Workers during the pepper harvest.
PHOTOS COURTESY OF GRASSO FARMS.
Today, two of the grandsons, Fred and Hoss Grasso, jointly own the wholesale farm operation, which has grown to include 98 acres of owned land and another 350 acres that are leased. Many members of the family, including mom Lucy and sister Mary, as well as assorted daughters, sons, nieces, nephews and neighbors, have played vital roles in packing the produce for market. Recently, however, there have been some unexpected changes, taking the family out of the packinghouse and depositing them in the realm of direct retail sales.
Yet the farm remains a primarily wholesale operation: About 90 percent of its produce is destined for wholesale outlets. Of that, 70 percent is sold at the Vineland Produce Auction. The auction, a nonprofit cooperative owned and operated by farmers, is one of the largest East Coast auctions. The rest is sold directly to independent distributors or via the Philadelphia Produce Terminal.
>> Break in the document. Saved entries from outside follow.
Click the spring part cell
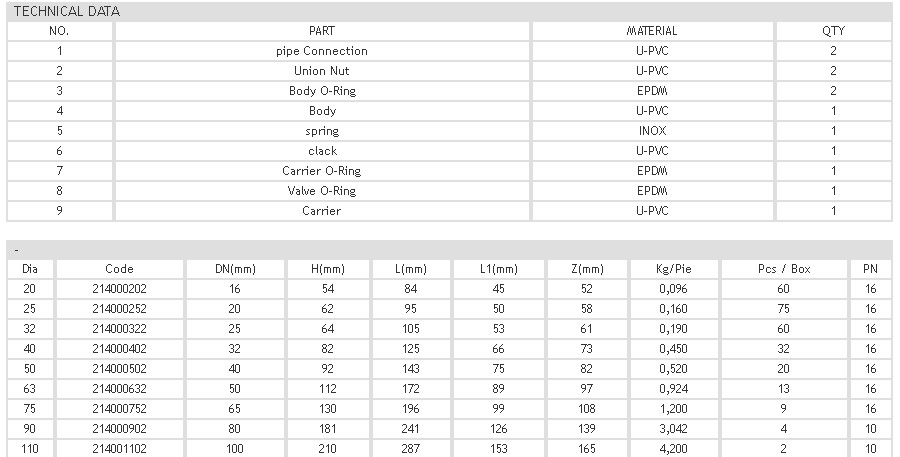Image resolution: width=900 pixels, height=457 pixels. click(x=321, y=131)
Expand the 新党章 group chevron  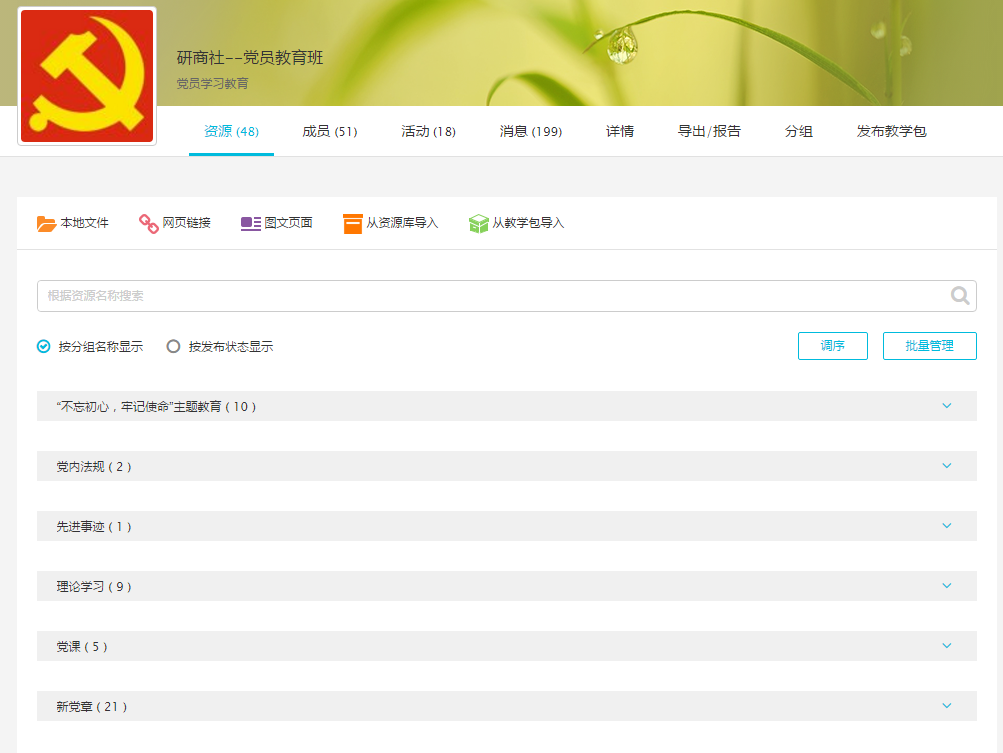946,706
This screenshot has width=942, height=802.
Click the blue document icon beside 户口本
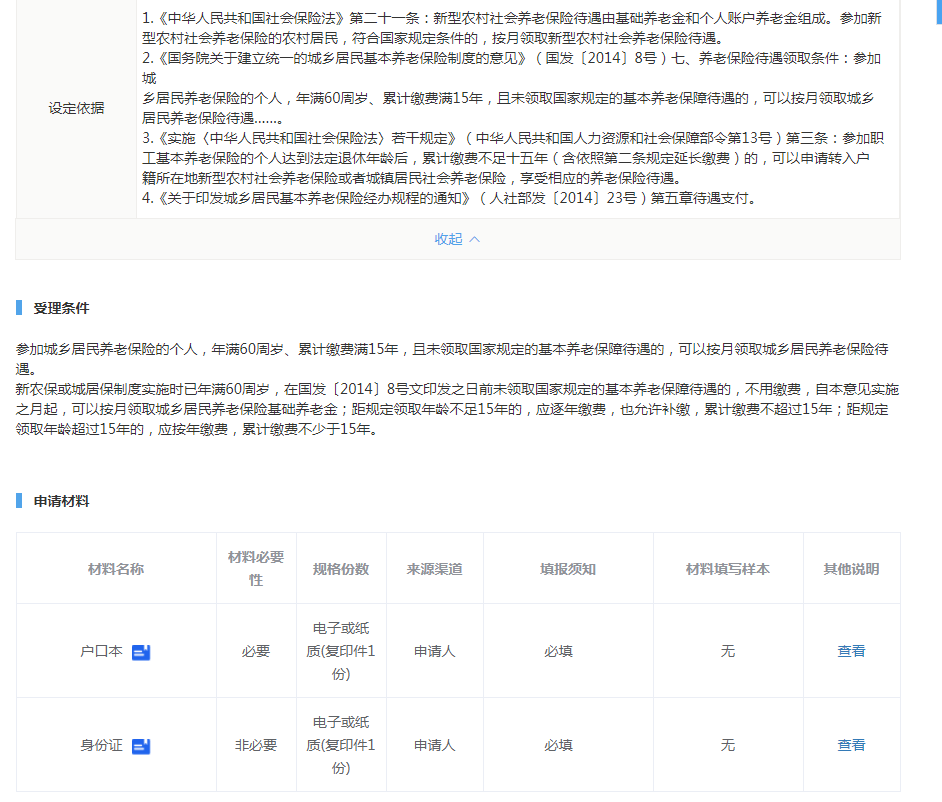point(141,652)
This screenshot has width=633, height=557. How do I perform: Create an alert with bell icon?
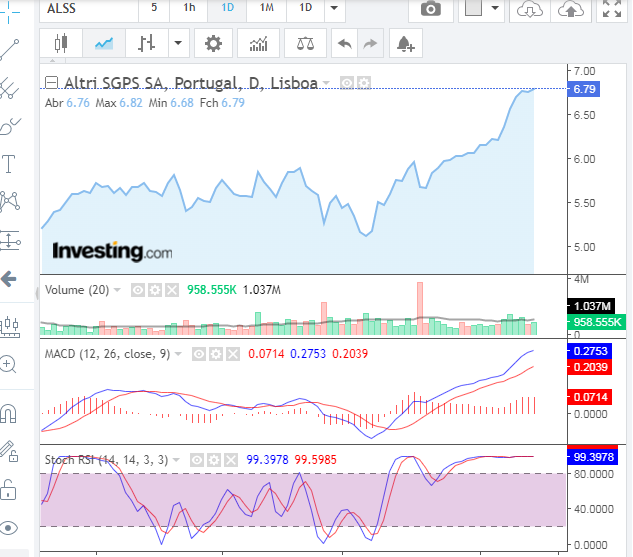404,44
Grasso Farms has always been a diverse operation. With 25 acres of tree fruit and 150 acres devoted to a myriad of vegetables, the farm grows a wide array of products. Tree fruit includes many standard yellow peach varieties, as well as white peaches, white and yellow nectarines and donut peaches. Sugar plums, cherries and apples round out the orchard fruit, while the vegetable crops include several varieties each of cucumbers, tomatoes, peppers, summer squash, winter squash, watermelon, eggplant and asparagus.
The original farm market-the cart.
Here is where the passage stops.